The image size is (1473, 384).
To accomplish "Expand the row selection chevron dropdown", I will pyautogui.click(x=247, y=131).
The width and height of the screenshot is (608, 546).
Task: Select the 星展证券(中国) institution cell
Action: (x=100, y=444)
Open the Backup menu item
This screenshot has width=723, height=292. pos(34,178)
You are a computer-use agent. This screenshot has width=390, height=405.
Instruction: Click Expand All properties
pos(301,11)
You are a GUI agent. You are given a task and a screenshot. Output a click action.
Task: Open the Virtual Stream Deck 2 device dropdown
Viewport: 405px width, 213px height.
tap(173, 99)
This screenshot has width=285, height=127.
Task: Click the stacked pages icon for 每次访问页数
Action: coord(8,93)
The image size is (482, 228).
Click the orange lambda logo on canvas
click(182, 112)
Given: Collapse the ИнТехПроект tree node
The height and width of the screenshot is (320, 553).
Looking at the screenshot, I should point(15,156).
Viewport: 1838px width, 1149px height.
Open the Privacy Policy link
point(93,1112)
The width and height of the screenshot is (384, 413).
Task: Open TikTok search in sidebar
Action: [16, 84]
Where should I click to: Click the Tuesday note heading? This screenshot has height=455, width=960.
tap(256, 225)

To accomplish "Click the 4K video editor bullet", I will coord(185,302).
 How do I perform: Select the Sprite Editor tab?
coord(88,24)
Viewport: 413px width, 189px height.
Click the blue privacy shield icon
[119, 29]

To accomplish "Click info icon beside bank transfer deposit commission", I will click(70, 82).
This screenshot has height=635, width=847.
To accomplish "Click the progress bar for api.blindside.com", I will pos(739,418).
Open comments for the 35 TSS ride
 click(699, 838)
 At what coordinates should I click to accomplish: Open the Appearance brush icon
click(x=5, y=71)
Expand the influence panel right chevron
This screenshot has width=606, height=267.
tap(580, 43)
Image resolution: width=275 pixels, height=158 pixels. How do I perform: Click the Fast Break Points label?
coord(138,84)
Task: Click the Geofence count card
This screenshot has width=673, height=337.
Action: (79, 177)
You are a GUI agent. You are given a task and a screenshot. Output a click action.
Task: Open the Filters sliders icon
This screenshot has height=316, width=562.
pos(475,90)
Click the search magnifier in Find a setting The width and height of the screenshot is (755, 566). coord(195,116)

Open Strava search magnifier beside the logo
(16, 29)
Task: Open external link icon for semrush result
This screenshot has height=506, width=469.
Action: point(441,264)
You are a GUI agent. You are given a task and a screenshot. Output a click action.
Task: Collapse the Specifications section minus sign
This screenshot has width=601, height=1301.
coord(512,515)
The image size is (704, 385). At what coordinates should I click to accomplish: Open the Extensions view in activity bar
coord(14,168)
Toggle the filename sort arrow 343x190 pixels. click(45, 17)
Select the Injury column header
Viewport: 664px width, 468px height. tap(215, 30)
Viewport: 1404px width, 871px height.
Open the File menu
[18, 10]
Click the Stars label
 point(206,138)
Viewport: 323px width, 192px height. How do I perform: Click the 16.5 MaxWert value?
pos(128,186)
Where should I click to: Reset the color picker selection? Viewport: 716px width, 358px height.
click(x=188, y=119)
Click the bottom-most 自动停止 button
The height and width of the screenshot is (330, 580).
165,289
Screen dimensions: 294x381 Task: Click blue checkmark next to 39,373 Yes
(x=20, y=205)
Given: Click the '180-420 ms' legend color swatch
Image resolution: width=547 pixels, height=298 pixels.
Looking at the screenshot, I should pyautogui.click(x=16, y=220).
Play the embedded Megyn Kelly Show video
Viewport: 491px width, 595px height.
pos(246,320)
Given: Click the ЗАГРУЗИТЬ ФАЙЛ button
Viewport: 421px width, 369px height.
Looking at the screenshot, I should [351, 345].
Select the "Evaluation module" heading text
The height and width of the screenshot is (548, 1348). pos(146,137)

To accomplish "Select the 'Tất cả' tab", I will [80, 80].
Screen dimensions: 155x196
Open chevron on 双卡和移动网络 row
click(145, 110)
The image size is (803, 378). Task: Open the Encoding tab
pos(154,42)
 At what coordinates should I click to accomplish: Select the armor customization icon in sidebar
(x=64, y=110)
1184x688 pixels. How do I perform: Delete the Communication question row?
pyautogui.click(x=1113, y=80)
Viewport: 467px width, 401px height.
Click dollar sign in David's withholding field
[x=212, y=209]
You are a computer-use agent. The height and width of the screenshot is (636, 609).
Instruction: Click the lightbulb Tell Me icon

• Problem details: If a line in the records above holds the string "Collapse", copy it.

• Answer to this task:
Given: Collapse the ИнТехПроект tree node
Task: Collapse the Specifications section minus sign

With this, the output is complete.